Per eliminare le barriere alla partecipazione (in particolare ai processi creativi e alla costruzione di contenuti), Fondazione Ansaldo ha saputo cogliere l’offerta di collaborazione proveniente da parte di uno dei suoi principali stakeholder nonché socio fondatore, il Comune di Genova, attivando percorsi “finalizzati all’inclusione sociale, all’autonomia delle persone e alla riabilitazione” in favore di quelle fasce di popolazione più deboli economicamente e uscite loro malgrado dal mercato del lavoro. Un accordo simile è stato inoltre sottoscritto con Is.For.Coop., un’associazione molto attiva sul territorio che si occupa di erogare formazione a soggetti con disabilità. Nel concreto, le persone che arrivano in Fondazione grazie a questi percorsi vengono reinserite - o inserite ex novo - in un ambiente di lavoro il più possibile sano e creativo, dove possano esprimere le loro attitudini e potenzialità, e, dopo un’adeguata formazione che gli fornisce strumenti e nozioni di base per poter svolgere le loro mansioni, vengono impiegate nel processo di digitalizzazione degli archivi che diviene a sua volta strumento di inclusione sociale.
Un ulteriore ambito di esclusione riguarda invece la mancata o distorta rappresentazione di determinati segmenti della collettività nelle attività portate avanti da un ente culturale. Iniziative percepite come troppo elitarie, erudite o destinate a un gruppo circoscritto di specialisti possono alimentare in alcune fasce della società un senso di distanza e di estraneità, arrivando persino a manifestazioni di vero e proprio rifiuto verso forme e contenuti culturali ritenuti poco rappresentativi e quindi poco interessanti. È dunque fondamentale che archivi, biblioteche e musei, e più in generale qualunque operatore in ambito culturale, nella pianificazione e nella progettazione delle proprie attività si aprano alle istanze provenienti da tutte le compagini sociali del territorio.

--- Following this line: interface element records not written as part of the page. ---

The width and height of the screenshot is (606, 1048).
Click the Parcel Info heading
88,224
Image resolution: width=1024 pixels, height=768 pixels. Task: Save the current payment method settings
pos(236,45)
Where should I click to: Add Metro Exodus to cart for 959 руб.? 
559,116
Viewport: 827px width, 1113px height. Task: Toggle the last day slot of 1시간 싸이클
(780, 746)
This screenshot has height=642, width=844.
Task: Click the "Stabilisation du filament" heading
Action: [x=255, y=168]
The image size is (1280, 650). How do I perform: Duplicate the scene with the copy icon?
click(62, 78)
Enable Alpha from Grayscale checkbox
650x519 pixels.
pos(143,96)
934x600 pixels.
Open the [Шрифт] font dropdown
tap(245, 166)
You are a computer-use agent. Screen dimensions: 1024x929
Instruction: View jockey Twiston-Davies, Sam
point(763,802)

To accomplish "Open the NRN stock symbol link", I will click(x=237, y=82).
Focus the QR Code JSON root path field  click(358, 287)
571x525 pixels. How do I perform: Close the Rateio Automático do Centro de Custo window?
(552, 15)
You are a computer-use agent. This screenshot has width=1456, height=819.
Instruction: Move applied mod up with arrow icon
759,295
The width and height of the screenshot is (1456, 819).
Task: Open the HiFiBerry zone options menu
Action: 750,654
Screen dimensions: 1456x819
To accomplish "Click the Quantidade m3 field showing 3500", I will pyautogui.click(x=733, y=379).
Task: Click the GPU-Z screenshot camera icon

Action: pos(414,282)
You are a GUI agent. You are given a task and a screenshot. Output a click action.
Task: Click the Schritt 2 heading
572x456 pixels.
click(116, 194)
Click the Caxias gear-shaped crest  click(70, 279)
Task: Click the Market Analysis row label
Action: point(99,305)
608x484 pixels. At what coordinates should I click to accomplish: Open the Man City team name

Maggiore è la capacità di ascolto di queste istanze, maggiore sarà il grado di inclusività delle strategie culturali che si vogliono portare avanti.
Alla luce di queste considerazioni, Fondazione Ansaldo ormai da tempo non porta più avanti iniziative che siano solo mere operazioni di memoria o di ricostruzione storica. Accogliendo i suggerimenti provenienti da un pubblico sempre più vasto ed eterogeneo e dandogli ampio spazio sul proprio sito e sui social, grazie a rubriche e sezioni appositamente pensate per ospitare articoli, contributi e ricerche scritte dall’utenza, Fondazione Ansaldo vuole creare un dialogo tra generazioni e fasce sociali diverse, una trasmissione di esperienze, una commistione di linguaggi. Rendere più forte questo legame tra le varie componenti della collettività significa dare vita a un nuovo laboratorio di comunicazione e di inclusione sociale, ancor più importante nel periodo storico e nella società attuale in cui i fattori divisivi sembrano superare gli elementi di coesione.